Edward Bunker (décédé en 2005) a passé dix-huit années de sa vie en prison, et pas dans des établissements des plus faciles. Enfance difficile, adolescence rebelle qui le conduit directement en prison, sans passer par la case départ, mais plutôt par la case maison de correction, et sans toucher 20 000 francs, Bunker connaître le crime et la justice le lui rend bien en ne lui faisant aucun cadeau. C'est notamment à San Quentin (prison réputée la plus difficile des USA), dont il fut le plus jeune prisonnier, que Bunker découvre la littérature, il dévore tout d'abord tout ce qui se présente à lui, puis devient de plus en plus sélectif pour s'intéresser aux plus grandes oeuvres de la littérature américaine et étrangère. Mais c'est à travers l'écriture qu'il connaît véritablement la rédemption, il rédige lors de ce premier séjour à San Quentin ses premières nouvelles sans trouver d'éditeur. Sorti de prison, il viole sa conditionnelle pour plusieurs délits (extorsion de fonds, faux chèques, cambriolages, ....) et se retrouve à nouveau derrière les barreaux, cette fois-ci pour 14 ans. Il continue d'écrire, toujours des nouvelles, mais également quatre romans. Bunker vend son sang pour récupérer un peu d'argent et envoyer ses manuscrits à différents éditeurs, en vain. A 34 ans il sort de prison, et replonge quelques mois plus tard, faute de perspectives de réinsertion. Cette fois-ci, c'est dans la prison de Marrion (Illinois) qu'il atterrit, autre lieu de perdition célèbre pour sa violence quotidienne. C'est là qu'il rédige le premier roman à trouver un éditeur en 1973 (Aucune bête aussi féroce), ainsi que des articles sur les conditions carcérales dans les prisons américaines. Libéré en 1975, sa notoriété commence à augmenter, notamment grâce à l'adaptation cinématographique de son premier roman. Bunker publie trois autres romans, avant ensuite de se tourner vers Hollywood. Il écrit quelques scénarios puis obtient des petits rôles (notamment Mister Blue dans "Reservoir Dog"). Le succès de ses oeuvres en Europe, puis l'adaptation cinématographique d'un autre de ses romans, La bête contre les murs (sous le titre Animal Factory), relança sa carrière au cours de ces dernières années.

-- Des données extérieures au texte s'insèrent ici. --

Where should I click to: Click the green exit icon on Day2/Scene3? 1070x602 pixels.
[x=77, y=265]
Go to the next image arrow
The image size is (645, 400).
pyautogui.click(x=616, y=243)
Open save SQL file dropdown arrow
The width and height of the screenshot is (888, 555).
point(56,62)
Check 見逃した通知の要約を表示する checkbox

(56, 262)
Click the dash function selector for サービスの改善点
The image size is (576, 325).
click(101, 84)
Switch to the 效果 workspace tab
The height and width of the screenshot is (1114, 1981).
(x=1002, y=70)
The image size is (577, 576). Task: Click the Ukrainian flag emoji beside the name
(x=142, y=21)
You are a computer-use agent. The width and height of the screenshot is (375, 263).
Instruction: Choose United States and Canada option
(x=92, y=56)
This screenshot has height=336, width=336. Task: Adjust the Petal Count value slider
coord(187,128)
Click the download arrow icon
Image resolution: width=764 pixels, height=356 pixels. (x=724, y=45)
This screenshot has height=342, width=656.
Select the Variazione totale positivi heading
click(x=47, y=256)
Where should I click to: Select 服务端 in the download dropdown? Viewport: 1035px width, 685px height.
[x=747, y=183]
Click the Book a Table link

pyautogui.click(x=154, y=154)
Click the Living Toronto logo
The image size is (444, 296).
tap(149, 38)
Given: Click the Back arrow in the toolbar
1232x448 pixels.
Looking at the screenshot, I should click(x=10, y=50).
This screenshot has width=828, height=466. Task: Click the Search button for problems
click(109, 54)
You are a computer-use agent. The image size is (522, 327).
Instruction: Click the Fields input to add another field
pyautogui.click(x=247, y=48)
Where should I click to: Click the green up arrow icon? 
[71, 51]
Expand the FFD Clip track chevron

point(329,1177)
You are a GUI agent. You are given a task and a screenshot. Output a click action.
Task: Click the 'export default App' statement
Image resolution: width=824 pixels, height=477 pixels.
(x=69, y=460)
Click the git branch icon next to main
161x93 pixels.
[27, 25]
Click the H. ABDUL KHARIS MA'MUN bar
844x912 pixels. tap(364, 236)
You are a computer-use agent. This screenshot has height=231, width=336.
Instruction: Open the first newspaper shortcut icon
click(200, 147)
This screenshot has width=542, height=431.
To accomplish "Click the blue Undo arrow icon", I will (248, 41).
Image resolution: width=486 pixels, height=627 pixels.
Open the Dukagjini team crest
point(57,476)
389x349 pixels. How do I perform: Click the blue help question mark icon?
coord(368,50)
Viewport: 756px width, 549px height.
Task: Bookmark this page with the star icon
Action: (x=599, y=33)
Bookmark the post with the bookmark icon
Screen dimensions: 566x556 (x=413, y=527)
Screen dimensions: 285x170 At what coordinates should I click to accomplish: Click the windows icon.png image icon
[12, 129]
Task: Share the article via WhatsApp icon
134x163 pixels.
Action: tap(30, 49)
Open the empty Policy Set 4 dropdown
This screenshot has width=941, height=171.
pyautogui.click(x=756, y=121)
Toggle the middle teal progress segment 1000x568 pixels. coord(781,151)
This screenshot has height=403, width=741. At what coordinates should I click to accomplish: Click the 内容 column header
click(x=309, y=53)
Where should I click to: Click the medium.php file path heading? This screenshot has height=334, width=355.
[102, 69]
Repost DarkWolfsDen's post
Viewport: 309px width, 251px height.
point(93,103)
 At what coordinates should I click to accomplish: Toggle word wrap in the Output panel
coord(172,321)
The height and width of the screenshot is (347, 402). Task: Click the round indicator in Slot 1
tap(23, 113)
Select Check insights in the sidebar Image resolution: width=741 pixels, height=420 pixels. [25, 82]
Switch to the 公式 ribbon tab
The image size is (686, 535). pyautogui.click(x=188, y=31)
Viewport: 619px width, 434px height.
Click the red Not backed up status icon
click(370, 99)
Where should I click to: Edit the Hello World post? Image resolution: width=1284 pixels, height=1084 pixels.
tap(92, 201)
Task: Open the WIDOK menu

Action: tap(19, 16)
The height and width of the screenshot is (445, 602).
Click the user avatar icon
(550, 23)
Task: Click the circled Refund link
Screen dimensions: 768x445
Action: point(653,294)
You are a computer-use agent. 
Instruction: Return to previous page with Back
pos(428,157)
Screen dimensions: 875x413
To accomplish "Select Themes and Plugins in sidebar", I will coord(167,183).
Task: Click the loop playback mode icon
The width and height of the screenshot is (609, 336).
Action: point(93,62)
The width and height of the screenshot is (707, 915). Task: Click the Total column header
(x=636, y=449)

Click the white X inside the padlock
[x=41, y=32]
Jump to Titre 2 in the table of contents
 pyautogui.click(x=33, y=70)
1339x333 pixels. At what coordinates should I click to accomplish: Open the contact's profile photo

La bête contre les murs n'est pas une autobiographie, mais le roman comporte une grande part de vécu. On sent que tout y est authentique, la violence, certes, mais aussi l'humanité/inhumanité de ces hommes que l'on enferme parfois à vie et pour lesquels il n'existe à peu près aucune perspective de réinsertion. Lorsqu'un homme entre à San Quentin, il est marqué à vie et il ne peut en ressortir qu'une bête. L'histoire de ce roman a le mérite d'être simple : Ron Decker, 25 ans, est incarcéré à San Quentin pour trafic de drogue. Dans la cour de la prison, le jeune homme se fait rapidement remarquer pour son physique plutôt avenant et sa jeunesse, qui en font un cible de premier choix pour des prisonniers en quête de chair fraîche. L'avenir de Ron apparaît plutôt obscur, jusqu'au jour où Earl, vieux taulard influent en membre de la fraternité blanche, se prend d'amitié pour lui et décide de le prendre sous son aile. Le roman est étonnant à plus d'un titre car il dresse à la fois un portrait sans concession du milieu carcéral américain (administration verreuse, réinsertion inexistante, violence extrême des prisons américaines, corruption des gardiens, trafics en tous genres, racisme et guerres interraciales....) tout en racontant l'histoire d'une amitié forte entre deux hommes, qui révèlent progressivement la complexité de leur personnalité, leur intelligence et leur sensibilité, mais également toute la fureur de leur violence. Aucun manichéisme, aucun faux-semblants, tout est brut, tout est vrai dans cette description d'un monde à la fois effrayant et fascinant. La prison est une micro-société qui a ses règles, ses tabous, ses légendes, la justice et le droit n'y ont pas cours. C'est une jungle dans laquelle il faut se montrer le plus fort, où être isolé est signe de mort, et pourtant il est parfois possible d'y trouver une parcelle d'humanité.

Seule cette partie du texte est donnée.